▶ [PAGE EXTRACT]
- - -

The Chicago Board of Trade (CBOT) hosted on Monday, March 28 the Thirteenth Annual Sulfur Dioxide (SO2) Emission Allowance Auction, held on behalf of the Environmental Protection Agency (EPA).  The auction offered allowances that could be used in 2005 and 2012. 

The auction is part of the EPA’s program to significantly reduce acid rain by cutting utility SO2 emissions in half, nationwide. The auction gives power plants, brokers, and private citizens anywhere in the world the chance to buy and sell SO2 allowances. An allowance is an authorization, established by the 1990 Clean Air Act Amendments, giving affected sources, mainly existing electric power plants, the right to emit one ton of SO2 in a designated year or any year thereafter.

Highlights of auction results were: In the spot auction for allowances usable for compliance purposes in 2005, the EPA sold 125,000 total allowances, with bids for 493,987 allowances.  Bids ranged from a low of $300.00 to a high of $750.00, with the weighted average of winning bids at $702.51.  The clearing price, the lowest at which a successful bid was made, was $690.00.  There were 115 total bids, which included 25 successful and 90 unsuccessful.  Bidders totaled 31, with 17 successful and 14 unsuccessful.

- - -

▶ [DATA PROVIDED]
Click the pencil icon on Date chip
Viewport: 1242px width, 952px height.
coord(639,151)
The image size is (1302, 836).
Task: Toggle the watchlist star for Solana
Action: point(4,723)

- - -

▶ [WRITTEN EXERCISE]
Pick up the report on the SO2 emission allowance auction after its final sentence and write the next part. The records were taken from a separate, unrelated source.

▶ [ANSWER]
The seven-year advance auction, which offered allowances first usable in 2012 but can be traded earlier, resulted in 125,000 allowances sold, with bids for 327,324 allowances.  Bids ranged from $130.00 to $350.00, with the clearing price at $260.00 and the weighted average of winning bids at $297.49.  Bids totaled 35, including 21 successful and 14 unsuccessful, and there were 11 bidders, with six successful and five unsuccessful. Additional information about the results of the SO2 auction is available on the EPA’s Website at www.epa.gov/airmarkets/auctions/index.html.

The EPA has been working with the Chicago Board of Trade, as well as the power industry and brokers and traders, since the program's inception. The result is a viable SO2 market and a demonstration that a mandatory emissions cap and trade approach can improve the environment with more certainty and at a lower cost than traditional control approaches.